Pour tirer le meilleur parti de ce capital, nous devrons moderniser la façon dont nous affectons le soutien des BMD. Alors que les banques de développement se concentrent à juste titre sur les pays les plus pauvres, 70 % de la population défavorisée dans le monde vivent dans des pays à revenu intermédiaire qui ne sont actuellement pas admissibles à des ressources à des conditions favorables et assimilables à des subventions. Pire encore, des millions de personnes risquent à l’heure actuelle de devenir plus pauvres du fait d’une catastrophe climatique ou d’une pandémie. À moins de modifier les accords assortis de conditions avantageuses, nous aurons besoin de nouveaux instruments de prêt à long terme et à faible coût pour cibler les investissements visant à renforcer la résilience des populations vulnérables des pays à revenu intermédiaire. Par conséquent, la BEI a récemment approuvé l’allongement de la durée des prêts accordés à des contreparties souveraines : elle peut désormais aller jusqu’à 30 ans, avec un différé de remboursement de dix ans.
Les banques de développement devraient admettre que, dans le monde actuel caractérisé par des chocs mondiaux, les initiatives mondiales sont essentielles pour lutter contre la pauvreté et soutenir l’atténuation des effets des changements climatiques, la biodiversité, les systèmes d’alerte précoce en cas de catastrophes naturelles, ainsi que la préparation et la réaction aux pandémies. Pour réussir, tout en ne déviant pas de l’objectif de réduction de la pauvreté et de croissance, il faudra aller au-delà des projets au champ d’action extrêmement limité.
La BEI soutient pleinement ces objectifs et travaille à leur réalisation en partenariat avec d’autres BMD. À la suite d’un appel à l’action lancé l’année dernière lors de la COP 27, le groupe des BMD sur le climat préconise une approche qui aborde la résilience au niveau des pays dans leur ensemble. Cela implique de mettre l’accent sur les politiques, les investissements et les mesures de renforcement des capacités qui favoriseront une transition écologique conforme aux priorités d’un pays donné. Une telle approche nous permettra de passer d’un financement climatique progressif, un projet après l’autre, à une approche plus globale qui met l’accent sur les réalisations à l’échelle nationale et mondiale.
Face aux défis redoutables posés par les changements climatiques et les pandémies, tout le monde – mais surtout les Européens et les autres défenseurs de la transition vers la neutralité carbone – doit soutenir un financement élargi. Avec son modèle au service de l’intérêt public et ses capacités d’innovation, le système de banques publiques de développement peut être le mécanisme qui nous permettra de réaliser nos objectifs mondiaux communs. Si les engagements que nous avons pris au titre du programme de développement durable et de l’accord de Paris sur le climat ne l’emportent pas, nous ne réussirons pas à alléger les souffrances de milliards de personnes.
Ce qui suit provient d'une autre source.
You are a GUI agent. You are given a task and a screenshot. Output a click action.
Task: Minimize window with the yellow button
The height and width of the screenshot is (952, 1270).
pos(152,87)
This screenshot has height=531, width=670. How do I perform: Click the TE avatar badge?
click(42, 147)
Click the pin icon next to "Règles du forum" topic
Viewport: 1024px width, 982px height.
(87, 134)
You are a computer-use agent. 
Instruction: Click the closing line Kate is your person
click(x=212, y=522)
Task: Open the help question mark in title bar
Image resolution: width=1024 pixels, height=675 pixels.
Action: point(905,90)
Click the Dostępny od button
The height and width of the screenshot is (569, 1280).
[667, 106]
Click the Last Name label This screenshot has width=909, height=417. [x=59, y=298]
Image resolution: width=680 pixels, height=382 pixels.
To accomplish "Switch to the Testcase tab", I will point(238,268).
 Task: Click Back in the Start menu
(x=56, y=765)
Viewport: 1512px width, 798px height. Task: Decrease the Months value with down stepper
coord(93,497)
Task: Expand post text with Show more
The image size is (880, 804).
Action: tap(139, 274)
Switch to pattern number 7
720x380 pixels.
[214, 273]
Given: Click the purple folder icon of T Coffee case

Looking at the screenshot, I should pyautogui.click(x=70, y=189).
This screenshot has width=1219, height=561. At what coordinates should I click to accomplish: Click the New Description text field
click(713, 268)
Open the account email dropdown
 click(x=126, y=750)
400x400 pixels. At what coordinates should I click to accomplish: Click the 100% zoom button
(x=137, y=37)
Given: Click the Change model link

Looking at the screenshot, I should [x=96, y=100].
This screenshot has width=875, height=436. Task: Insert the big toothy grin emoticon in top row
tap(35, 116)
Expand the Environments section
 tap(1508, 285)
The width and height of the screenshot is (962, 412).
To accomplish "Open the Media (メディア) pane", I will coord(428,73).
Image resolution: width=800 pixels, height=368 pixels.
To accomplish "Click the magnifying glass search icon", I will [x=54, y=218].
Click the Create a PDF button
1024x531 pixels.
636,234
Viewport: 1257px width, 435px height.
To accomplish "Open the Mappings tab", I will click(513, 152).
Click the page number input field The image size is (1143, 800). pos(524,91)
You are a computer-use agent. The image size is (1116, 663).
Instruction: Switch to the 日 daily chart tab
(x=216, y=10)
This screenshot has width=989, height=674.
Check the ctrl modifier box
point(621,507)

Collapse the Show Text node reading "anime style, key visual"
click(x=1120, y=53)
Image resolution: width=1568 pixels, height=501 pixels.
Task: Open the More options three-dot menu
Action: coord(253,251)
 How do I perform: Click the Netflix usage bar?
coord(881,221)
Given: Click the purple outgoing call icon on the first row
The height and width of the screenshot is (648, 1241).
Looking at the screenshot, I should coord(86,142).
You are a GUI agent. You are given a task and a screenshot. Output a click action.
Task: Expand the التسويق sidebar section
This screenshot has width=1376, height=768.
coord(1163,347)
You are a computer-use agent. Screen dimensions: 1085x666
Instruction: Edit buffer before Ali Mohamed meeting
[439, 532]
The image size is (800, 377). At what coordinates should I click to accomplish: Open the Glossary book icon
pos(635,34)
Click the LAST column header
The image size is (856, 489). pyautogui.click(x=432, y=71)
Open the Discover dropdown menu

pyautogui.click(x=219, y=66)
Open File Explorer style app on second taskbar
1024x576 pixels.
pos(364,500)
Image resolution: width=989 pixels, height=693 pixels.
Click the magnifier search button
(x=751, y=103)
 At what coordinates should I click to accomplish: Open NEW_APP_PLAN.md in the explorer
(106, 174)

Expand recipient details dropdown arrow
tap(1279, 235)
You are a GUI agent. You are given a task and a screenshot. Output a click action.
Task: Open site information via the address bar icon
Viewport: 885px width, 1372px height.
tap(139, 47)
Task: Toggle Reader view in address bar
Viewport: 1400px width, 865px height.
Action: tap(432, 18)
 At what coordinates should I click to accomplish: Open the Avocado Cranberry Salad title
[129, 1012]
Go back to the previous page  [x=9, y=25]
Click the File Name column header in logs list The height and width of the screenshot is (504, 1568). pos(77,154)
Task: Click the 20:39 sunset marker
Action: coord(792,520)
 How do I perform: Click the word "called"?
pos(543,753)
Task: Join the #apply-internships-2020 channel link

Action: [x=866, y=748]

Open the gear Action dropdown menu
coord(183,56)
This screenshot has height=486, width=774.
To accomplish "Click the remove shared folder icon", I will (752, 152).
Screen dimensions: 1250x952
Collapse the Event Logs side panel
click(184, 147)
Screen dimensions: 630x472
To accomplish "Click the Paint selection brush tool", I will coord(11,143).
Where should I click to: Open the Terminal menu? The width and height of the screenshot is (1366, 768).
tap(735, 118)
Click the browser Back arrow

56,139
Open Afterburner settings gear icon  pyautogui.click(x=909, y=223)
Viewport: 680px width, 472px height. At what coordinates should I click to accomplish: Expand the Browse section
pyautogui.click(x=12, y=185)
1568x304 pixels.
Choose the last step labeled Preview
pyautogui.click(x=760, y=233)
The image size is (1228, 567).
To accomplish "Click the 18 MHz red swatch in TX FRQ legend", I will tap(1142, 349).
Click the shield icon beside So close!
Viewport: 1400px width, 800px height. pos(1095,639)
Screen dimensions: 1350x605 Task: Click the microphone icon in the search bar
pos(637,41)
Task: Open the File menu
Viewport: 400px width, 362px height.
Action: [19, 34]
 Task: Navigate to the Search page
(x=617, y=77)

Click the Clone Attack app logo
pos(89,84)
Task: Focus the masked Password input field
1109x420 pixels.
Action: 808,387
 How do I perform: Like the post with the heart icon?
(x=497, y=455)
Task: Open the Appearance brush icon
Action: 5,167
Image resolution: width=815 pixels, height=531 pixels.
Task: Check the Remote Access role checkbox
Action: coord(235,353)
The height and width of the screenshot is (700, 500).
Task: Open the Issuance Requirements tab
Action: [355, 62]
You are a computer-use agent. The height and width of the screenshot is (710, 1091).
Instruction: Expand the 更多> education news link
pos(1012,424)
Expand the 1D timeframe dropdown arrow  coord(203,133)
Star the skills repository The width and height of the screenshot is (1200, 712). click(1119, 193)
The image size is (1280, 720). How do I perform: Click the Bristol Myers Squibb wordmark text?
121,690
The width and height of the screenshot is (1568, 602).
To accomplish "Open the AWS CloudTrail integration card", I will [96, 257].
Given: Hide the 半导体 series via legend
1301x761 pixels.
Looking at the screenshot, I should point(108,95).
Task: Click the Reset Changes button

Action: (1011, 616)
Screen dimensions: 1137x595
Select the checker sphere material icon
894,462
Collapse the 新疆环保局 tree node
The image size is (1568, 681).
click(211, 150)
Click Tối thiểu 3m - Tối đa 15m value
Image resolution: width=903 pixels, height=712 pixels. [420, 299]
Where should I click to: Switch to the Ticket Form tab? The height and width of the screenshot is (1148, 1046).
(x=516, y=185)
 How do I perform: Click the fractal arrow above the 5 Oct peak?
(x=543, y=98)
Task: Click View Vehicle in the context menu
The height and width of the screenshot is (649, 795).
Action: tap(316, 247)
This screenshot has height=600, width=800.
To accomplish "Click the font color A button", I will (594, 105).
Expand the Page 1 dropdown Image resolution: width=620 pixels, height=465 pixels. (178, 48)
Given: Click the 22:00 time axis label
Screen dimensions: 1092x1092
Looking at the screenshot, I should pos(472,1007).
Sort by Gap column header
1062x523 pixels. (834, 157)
Nous ne pouvons parvenir à un avenir durable qu’en réformant le système financier, en intensifiant les investissements climatiques et en écoutant les États vulnérables. Engagés conjointement en faveur de la solidarité, de l’équité et du respect mutuel, nous devons travailler ensemble pour faire de l’ambition de transformation de l’initiative de Bridgetown une réalité.